Wednesday, February 28, 2007
The numbers havs slowly dropped from an inital signup of 23 to 17 on the first week, then down to 13 on the 2nd week. Hopefully the dropouts are people who may not be up for the competitve elements of the sport, but I'll start to ask around this afternoon to see if there is anything that needs to be addressed.
The next phase will be to also include other teachers to gauge their opinion on how it is progressing. Ideally it should be a sport that can stand in its own right without my pushing, as it certainly needs to do that once it gets out to other schools and other districts. I 'm also beginning to get some documentation together for how to set up Competitive Computer Games in a school environment so that the process will be as smooth as possible getting it through BDSSS.
EDIT: I guess there wasn't anything to worry about, 20 showed for this week.
Tuesday, February 27, 2007
Thursday, February 22, 2007
One of the issues with developing virtual worlds is that the immersive qualities are not fully realised until the world is complete. Many of the tedious features like trees blowing, people going about their daily lives and having conversations away from the protagonist are usually not fleshed out until the main framework is complete. These add greatly to the realism of a scene, so they bring that feeling of 'being there' to life. With more ephemera there is more requirements on processing power and storage, to the point where systems can not cope with the amount of data on hand.
In Computer Graphics there are level of detail (LOD) techniques to limit the complexity of a scene depending on the resources available. These techniques rate the importance of specific vertexes in a 3D model based on their ability to define the shape of the model. The tip of a nose is more important in defining facial features than vertexes representing slight bumps on the forehead. When rendering the model, vertices are drawn in order of importance so that limited resource systems still see the basic shape of the object (like the point of the nose) whereas more powerful systems can view extra detail (like the point of a nose and all the minor lumps on the forehead).
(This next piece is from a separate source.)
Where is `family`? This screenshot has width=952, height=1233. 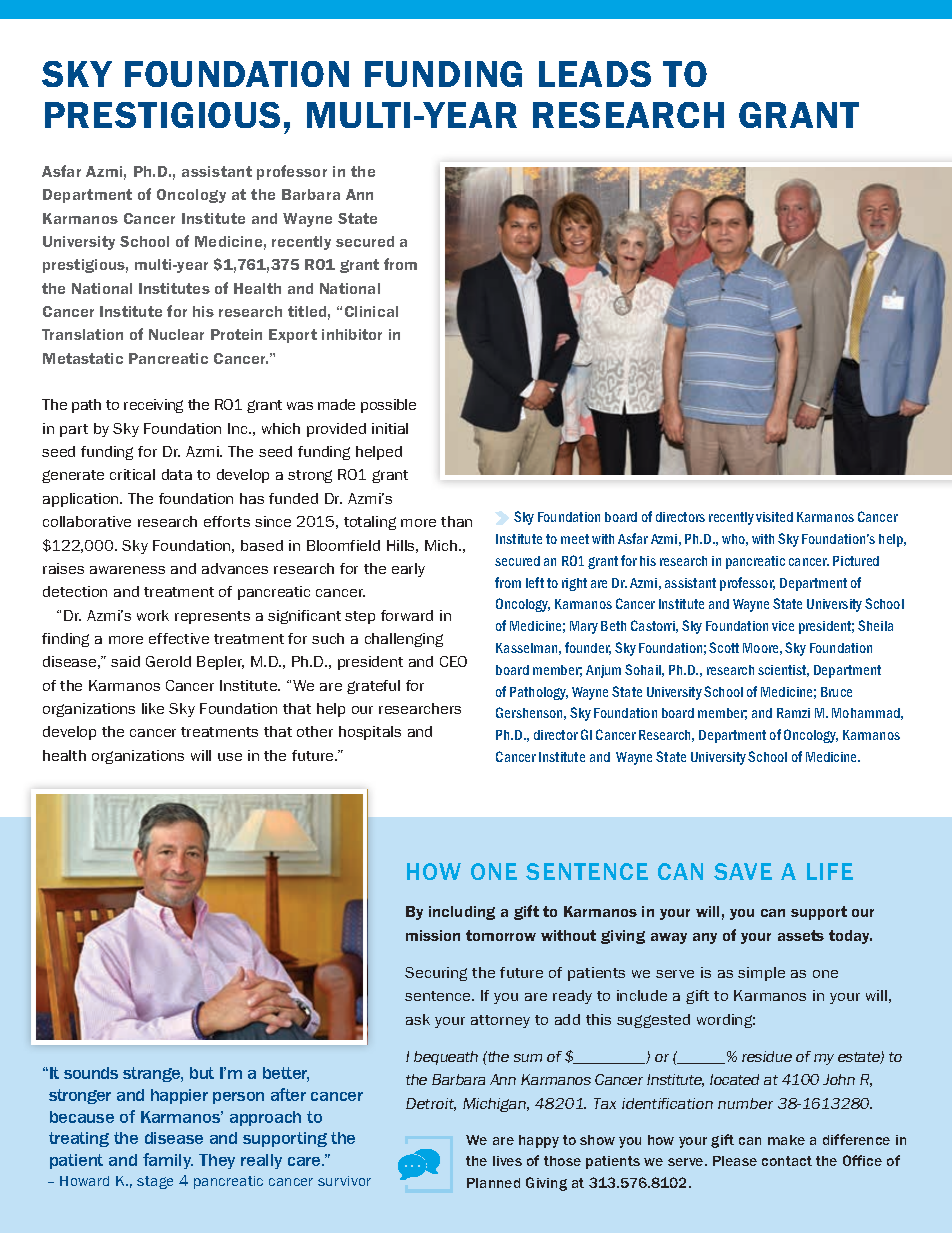
family is located at coordinates (168, 1161).
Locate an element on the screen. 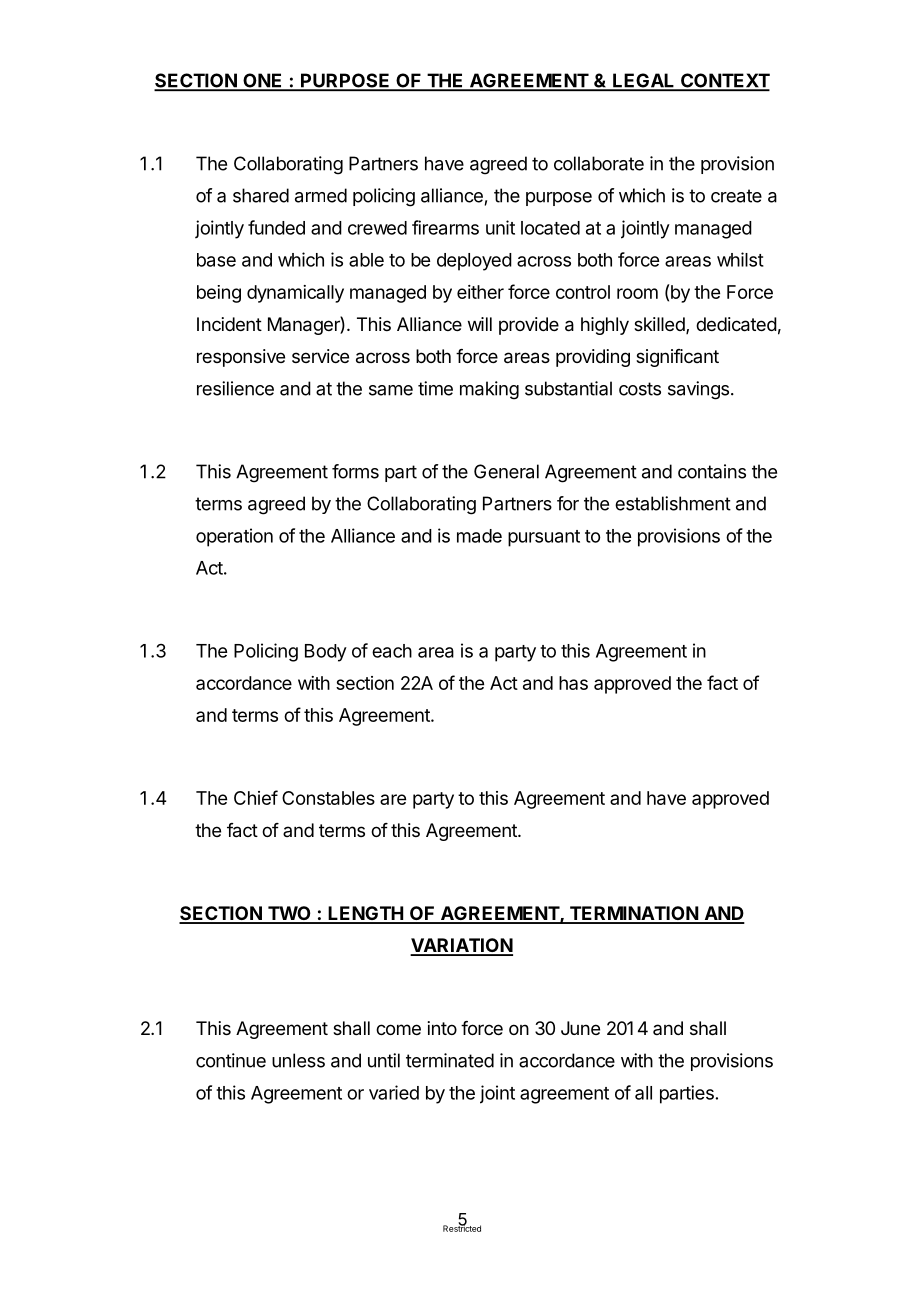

With these techniques in mind, this model attempts to generate worlds based off events ordered by importance. Each event dictates a moment in space-time where an interaction occurs between different objects in the system. Very important events are generated first for large areas of this new world, then as the areas of space-time are broken into smaller and smaller chunks, new events are generated to flesh out the world. Each new event is deterministically created and constrained to abide by other events currently existing in the system. This enables a consistent, coherent world to be created no matter the starting position or the depth of processing available. With the ability to create virtual worlds at a whim, authors can then sculpt the world by placing specific events into the system while letting the event generation framework take care of everything else.
Tuesday, February 13, 2007
Virtual Reality: An alternate reality where interactions from the present reality are transferred through to the alternate reality seamlessly.
Although the term has become embedded into society as a phrase defining an immersive computer simulation (Okay, think "The Matrix" if you must), it also can be extended to other concepts.
Consider for a few moments what you do when you are driving. You are sitting in your car and rotating a wheel-like object in front of you and applying pressure to pedals at your feet. Sometimes you might even flick things, pull things, push things, but you do not actually move yourself inside the car. Your interactions through these wheels, levers, pedals and buttons make the world outside your car pass by you at differing rates. Is this a virtual reality? Realising that we DON'T notice this is the heart of what virtual reality is all about. Instead of concentrating on the act of turning the wheel,we seamlessly think of the action as making the car turn in the outside world. (Learner drivers are the obvious exception, and the concentration on the obvious controls in front of them is why it takes a while for them to 'get it'. That and the primal urge of others to honk at anything with an 'L' plate on it)
This immersive behaviour is not only limited to cars and such, as our own minds have been doing it for eons. To pick up a cup we send a signal to our arm to extend and, correlated by our eyes, be guided to the cup's position. Do we notice that we have to tell our arm what to do via electrical pulses? No. It is once again a seamless interaction where we think of the task in alternate reality terms instead of concentrating on the methods to achieve said task.